Saya juga mengeluarkan kartu Pemeliharaan Kesehatan Masyarakat Surakarta
(PKMS). Kartu ini bisa dipakai untuk berobat gratis di 12 rumah sakit
dan 17 Puskesmas, termasuk untuk terapi kanker seperti kemoterapi dan
cuci darah. Jenisnya sama, Silver dan Gold. Silver untuk yang miskin
“ragu-ragu” atau tidak jelas kemiskinannya, Gold untuk masyarakat yang
sudah jelas miskin. Kartu PKMS sudah sekitar 4 tahun lalu diluncurkan,
sementara kartu BPMKS baru dua tahun ini.
Dua jenis kartu ini hanya ada di Solo. Biayanya saya ambilkan dari APBD.

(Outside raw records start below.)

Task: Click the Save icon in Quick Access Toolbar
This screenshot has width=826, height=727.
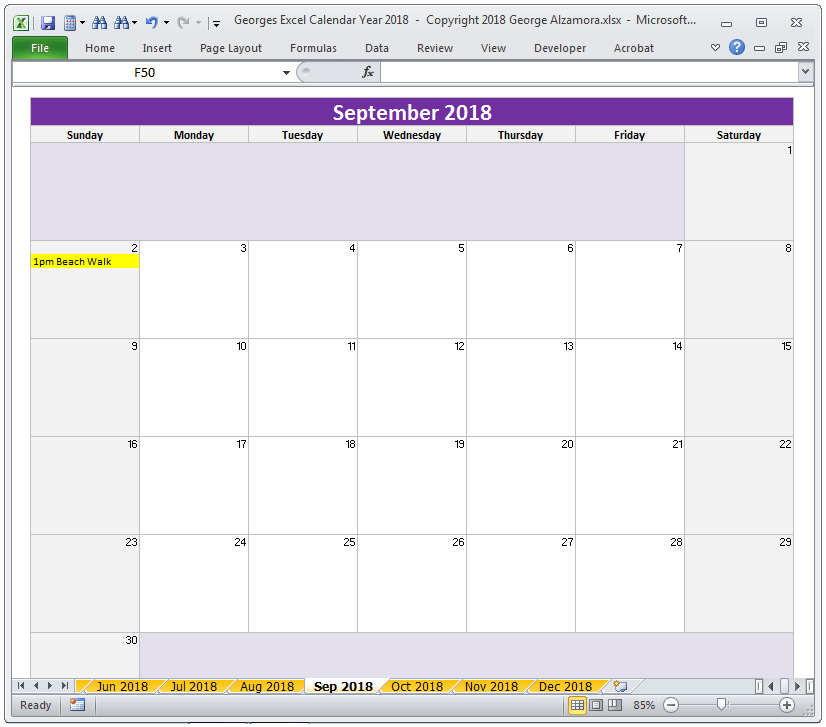Action: click(48, 21)
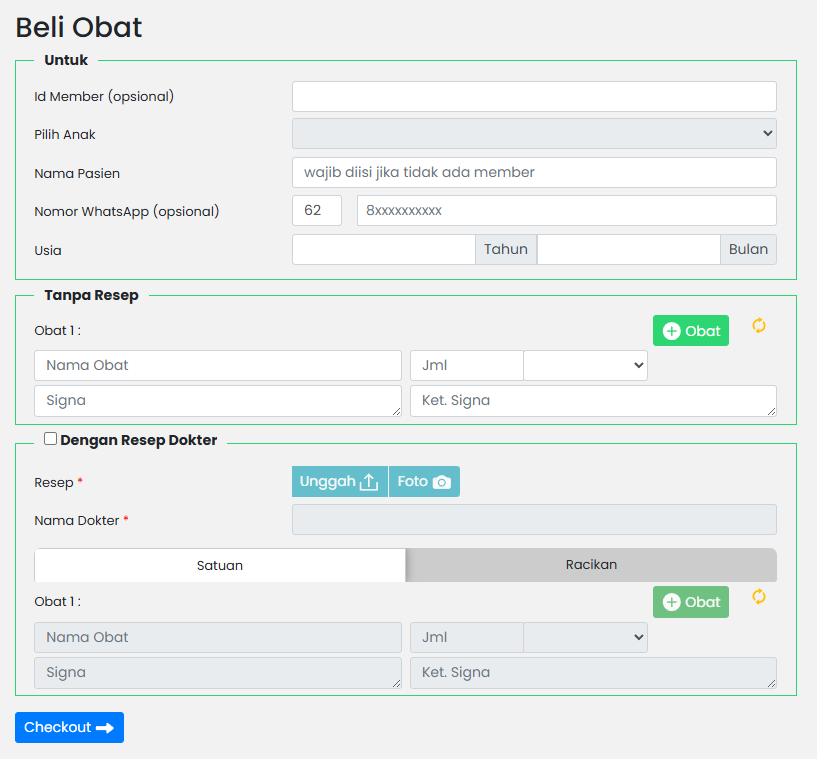
Task: Click the Ket. Signa textarea in Tanpa Resep
Action: [x=592, y=401]
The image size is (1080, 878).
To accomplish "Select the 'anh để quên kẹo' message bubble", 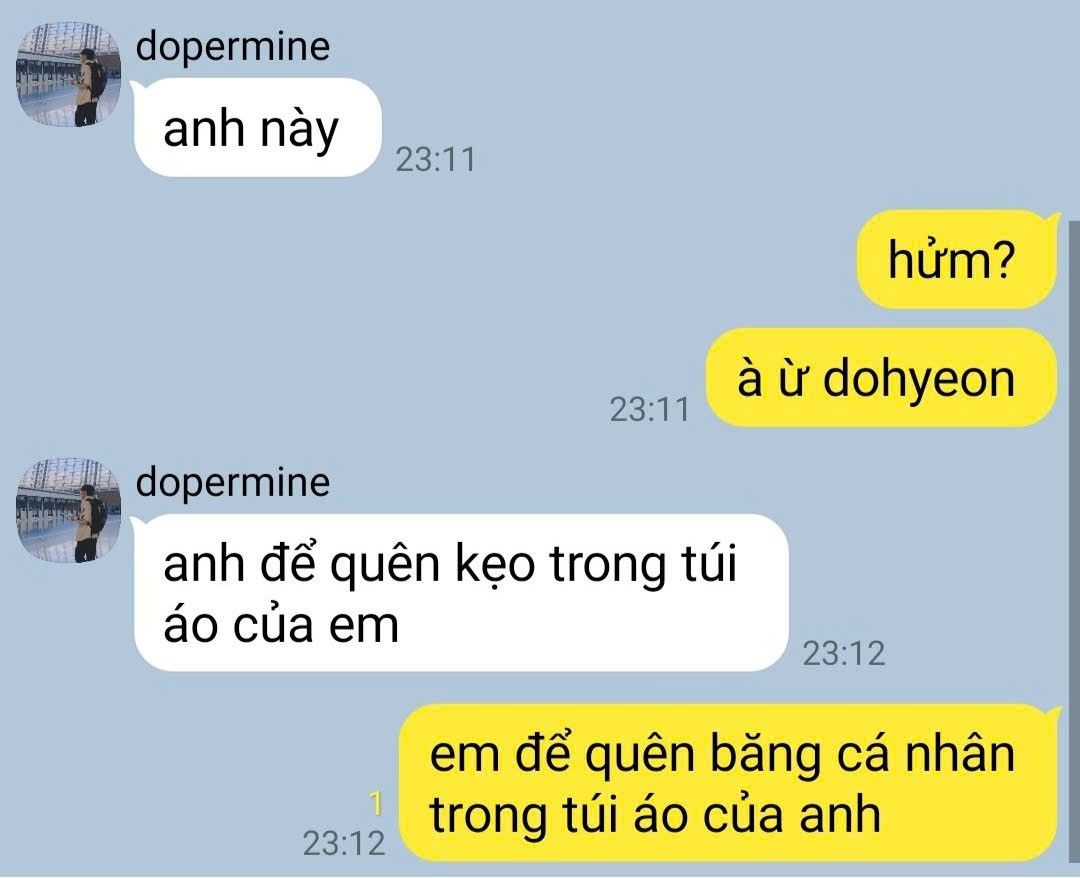I will [x=460, y=593].
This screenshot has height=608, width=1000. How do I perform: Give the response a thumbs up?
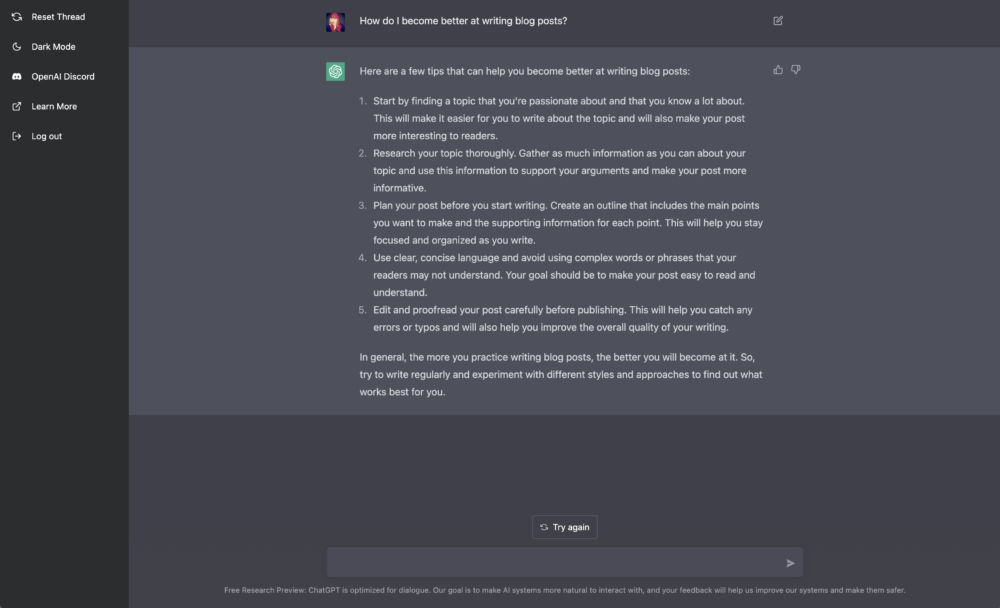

Asal tahu saja, ya, dulu untuk jaminan kesehatan anggarannya hanya Rp
1,4 M. Setelah ada kartu, saya siapkan Rp 19 M. Dulu untuk beasiswa
pendidikan hanya ada dana Rp 3,4 M. Sekarang Rp 23 M. Insya Allah cukup.
Saya juga menaruh perhatian khusus pada masalah kesehatan ibu dan anak.
Dulu anggaran untuk perbaikan gizi anak hanya Rp 41 juta, sekarang Rp
1,4 M. Naiknya berapa kali lipat, coba? Saya tahu anak itu masa depan
kita, jadi harus digarap sejak dini, salah satunya dengan program
makanan tambahan di sekolah. Semua sistem ini hanya ribet di awalnya.
Setelah ketemu metodenya dan berjalan, mudah saja.
Itulah sedikit banyak tentang perjalanan hidup joko widodo serta
profile dan biodata Jokowi, semoga dapat menambah pengetahuan para
pembaca semua khususnya tentang Jokowi.